* **OBJECTIVE**
Repeat the data from the start through the line containing "will click(206, 705).", swapping "Specification" for "Overview" and leaving everything else unchanged.

══════════════════════════════

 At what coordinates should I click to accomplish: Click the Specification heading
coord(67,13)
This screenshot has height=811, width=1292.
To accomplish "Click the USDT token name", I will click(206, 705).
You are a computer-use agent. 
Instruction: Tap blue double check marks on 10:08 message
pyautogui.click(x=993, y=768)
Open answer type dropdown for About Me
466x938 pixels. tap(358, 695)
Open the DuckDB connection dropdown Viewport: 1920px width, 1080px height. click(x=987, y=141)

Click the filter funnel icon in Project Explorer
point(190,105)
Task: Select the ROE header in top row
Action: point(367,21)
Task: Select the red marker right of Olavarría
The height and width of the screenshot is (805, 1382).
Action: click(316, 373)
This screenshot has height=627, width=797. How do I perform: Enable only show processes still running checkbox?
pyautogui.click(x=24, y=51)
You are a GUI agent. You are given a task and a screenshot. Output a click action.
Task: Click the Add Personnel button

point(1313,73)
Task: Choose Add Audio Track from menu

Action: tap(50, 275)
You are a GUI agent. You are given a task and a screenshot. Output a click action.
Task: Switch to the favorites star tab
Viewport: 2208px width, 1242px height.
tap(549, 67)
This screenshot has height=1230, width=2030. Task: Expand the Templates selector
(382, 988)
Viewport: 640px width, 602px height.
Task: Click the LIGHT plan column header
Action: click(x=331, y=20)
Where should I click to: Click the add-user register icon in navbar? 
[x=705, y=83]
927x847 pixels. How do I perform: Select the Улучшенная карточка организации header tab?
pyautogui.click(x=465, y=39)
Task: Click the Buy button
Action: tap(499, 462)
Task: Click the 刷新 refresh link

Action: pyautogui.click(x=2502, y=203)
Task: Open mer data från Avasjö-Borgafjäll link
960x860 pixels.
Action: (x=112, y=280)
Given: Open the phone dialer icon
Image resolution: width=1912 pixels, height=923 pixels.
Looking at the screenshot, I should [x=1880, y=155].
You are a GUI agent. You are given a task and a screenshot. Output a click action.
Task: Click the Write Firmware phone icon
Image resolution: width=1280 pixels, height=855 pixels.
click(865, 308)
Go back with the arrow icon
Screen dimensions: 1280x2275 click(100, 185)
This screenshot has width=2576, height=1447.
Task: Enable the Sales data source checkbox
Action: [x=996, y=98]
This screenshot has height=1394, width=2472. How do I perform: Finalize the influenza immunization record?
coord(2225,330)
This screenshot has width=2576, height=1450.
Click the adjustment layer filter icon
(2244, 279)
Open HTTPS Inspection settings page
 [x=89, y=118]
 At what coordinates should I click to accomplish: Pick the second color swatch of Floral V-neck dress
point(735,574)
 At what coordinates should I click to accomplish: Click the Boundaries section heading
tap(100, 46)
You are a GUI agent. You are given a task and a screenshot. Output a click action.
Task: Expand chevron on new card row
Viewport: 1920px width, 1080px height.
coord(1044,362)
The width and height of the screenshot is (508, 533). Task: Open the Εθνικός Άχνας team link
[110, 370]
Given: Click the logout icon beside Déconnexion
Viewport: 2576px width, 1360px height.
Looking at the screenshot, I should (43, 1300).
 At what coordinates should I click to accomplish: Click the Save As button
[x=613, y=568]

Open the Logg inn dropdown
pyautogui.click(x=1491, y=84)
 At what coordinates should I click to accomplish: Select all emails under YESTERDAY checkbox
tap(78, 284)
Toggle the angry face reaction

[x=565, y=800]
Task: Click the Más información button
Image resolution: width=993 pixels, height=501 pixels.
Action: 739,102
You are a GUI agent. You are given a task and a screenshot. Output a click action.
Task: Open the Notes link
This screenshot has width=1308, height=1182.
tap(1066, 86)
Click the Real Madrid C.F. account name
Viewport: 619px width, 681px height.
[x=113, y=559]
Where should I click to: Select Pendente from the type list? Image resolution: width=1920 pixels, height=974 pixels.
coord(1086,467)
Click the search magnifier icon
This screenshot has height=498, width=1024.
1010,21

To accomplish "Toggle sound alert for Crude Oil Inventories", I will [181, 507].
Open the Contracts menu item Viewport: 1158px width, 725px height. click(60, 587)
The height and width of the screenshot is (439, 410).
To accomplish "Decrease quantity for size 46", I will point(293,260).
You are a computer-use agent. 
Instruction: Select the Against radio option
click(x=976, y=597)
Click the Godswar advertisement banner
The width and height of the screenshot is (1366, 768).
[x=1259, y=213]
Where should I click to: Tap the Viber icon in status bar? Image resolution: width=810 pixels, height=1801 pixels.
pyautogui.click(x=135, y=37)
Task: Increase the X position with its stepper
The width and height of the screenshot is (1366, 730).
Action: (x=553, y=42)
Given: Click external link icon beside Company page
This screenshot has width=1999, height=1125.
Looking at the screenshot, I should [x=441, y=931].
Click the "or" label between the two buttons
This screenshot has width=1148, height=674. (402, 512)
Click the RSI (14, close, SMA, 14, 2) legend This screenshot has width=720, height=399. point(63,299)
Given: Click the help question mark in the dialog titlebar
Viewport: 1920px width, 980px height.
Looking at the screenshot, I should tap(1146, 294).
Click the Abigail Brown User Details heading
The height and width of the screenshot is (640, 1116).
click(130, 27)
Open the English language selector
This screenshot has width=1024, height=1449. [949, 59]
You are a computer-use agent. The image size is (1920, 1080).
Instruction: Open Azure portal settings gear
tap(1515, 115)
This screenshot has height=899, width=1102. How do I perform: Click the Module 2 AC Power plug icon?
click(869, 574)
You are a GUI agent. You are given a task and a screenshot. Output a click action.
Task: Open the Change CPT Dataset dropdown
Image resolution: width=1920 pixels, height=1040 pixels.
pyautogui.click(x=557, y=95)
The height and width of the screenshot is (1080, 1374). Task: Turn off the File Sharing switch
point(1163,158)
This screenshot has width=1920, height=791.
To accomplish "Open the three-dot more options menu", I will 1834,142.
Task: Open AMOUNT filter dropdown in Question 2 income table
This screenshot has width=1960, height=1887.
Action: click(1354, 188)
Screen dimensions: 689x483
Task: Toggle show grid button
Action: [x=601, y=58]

══════════════════════════════

* **TASK OUTPUT**
 At what coordinates should I click to accomplish: Click the Overview heading
coord(67,13)
This screenshot has height=811, width=1292.
To accomplish "Click the USDT token name", I will click(206, 705).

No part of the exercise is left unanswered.